## Problem description
You are asked to repeat the listing word for word and to leave out its pictures.

## Materials provided
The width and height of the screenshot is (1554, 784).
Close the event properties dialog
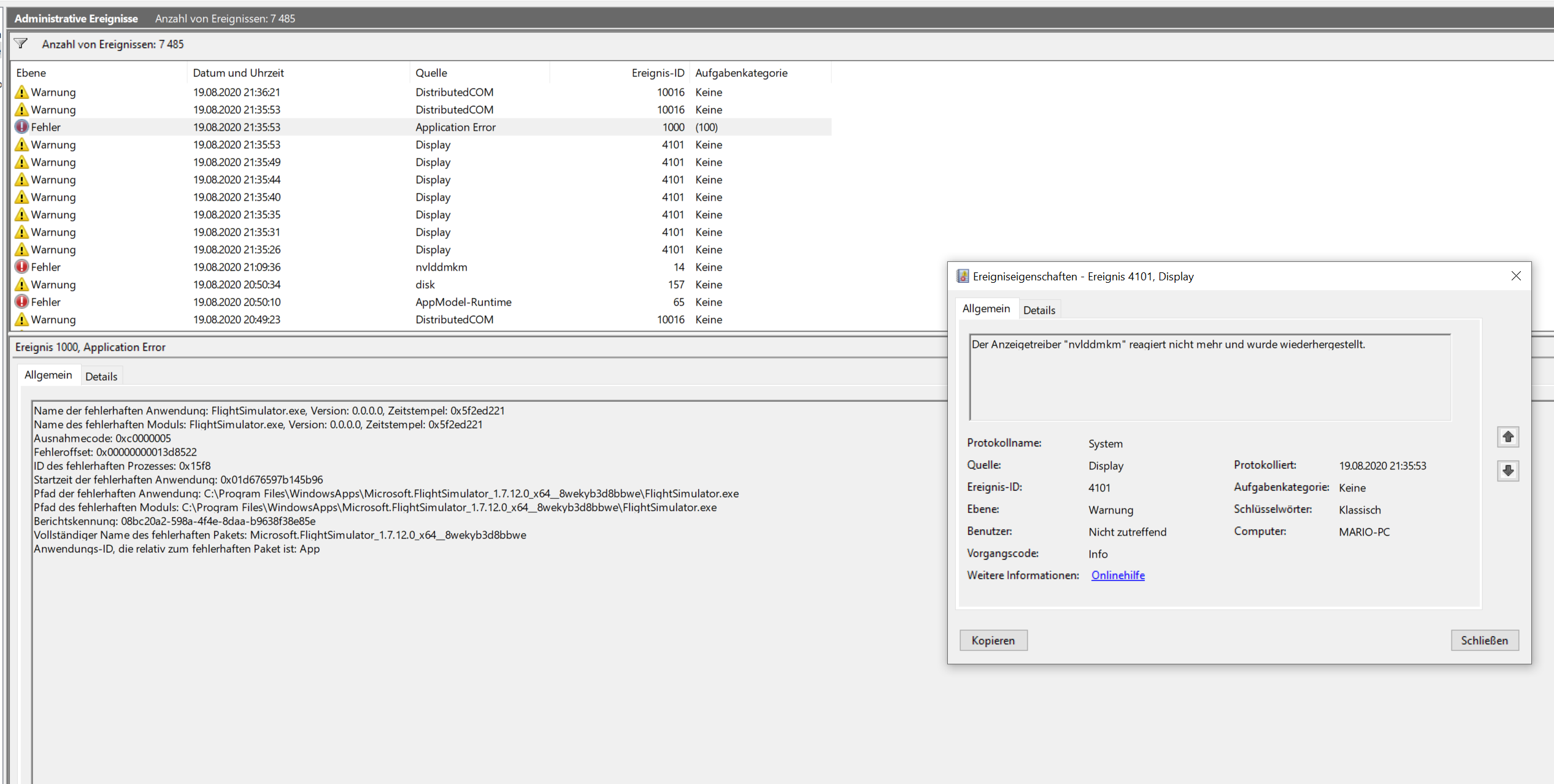(x=1515, y=276)
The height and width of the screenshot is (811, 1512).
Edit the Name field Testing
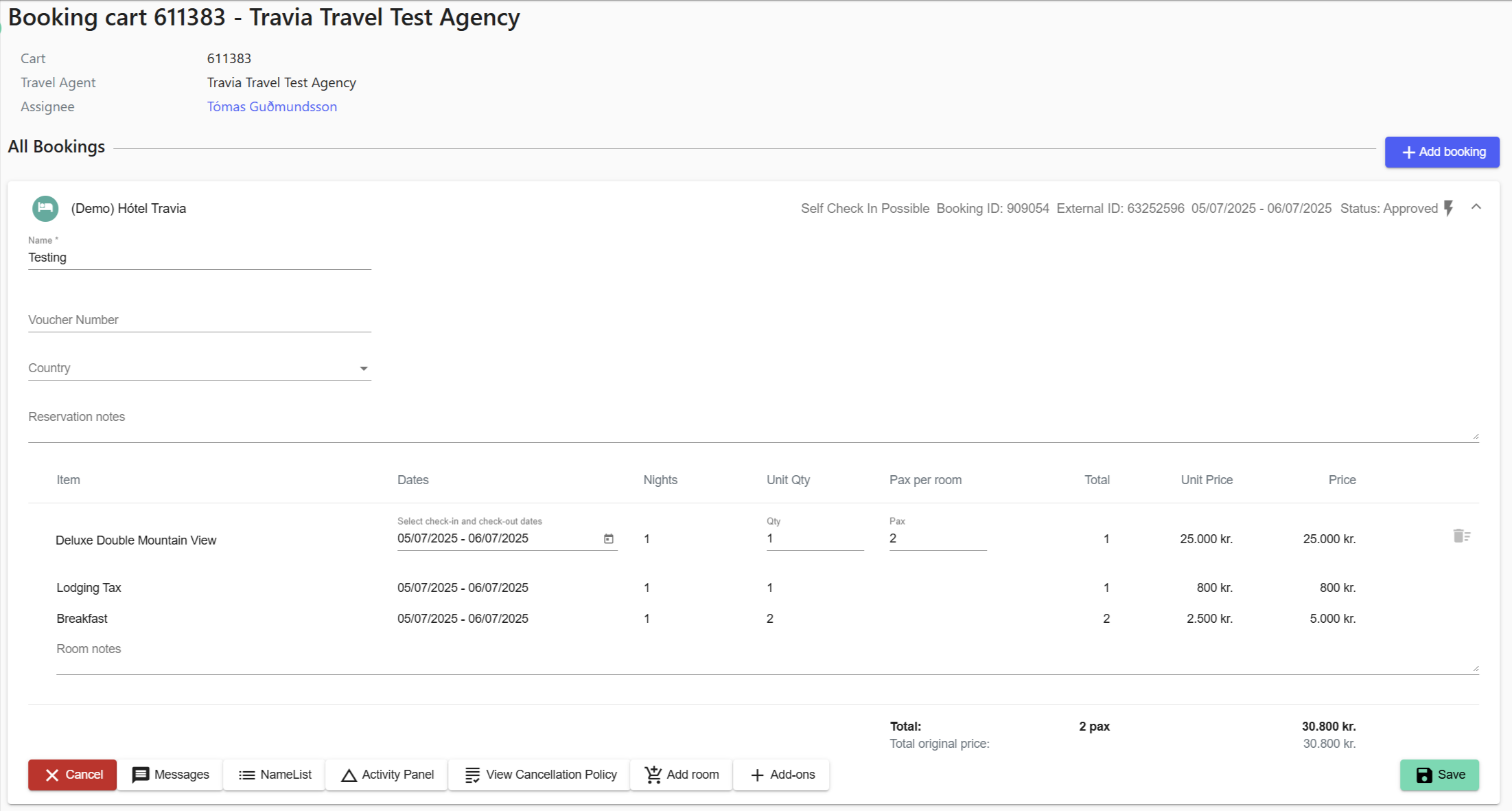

## Exercise answer
The width and height of the screenshot is (1554, 784).
Close the event properties dialog
(x=1515, y=276)
The height and width of the screenshot is (811, 1512).
Edit the Name field Testing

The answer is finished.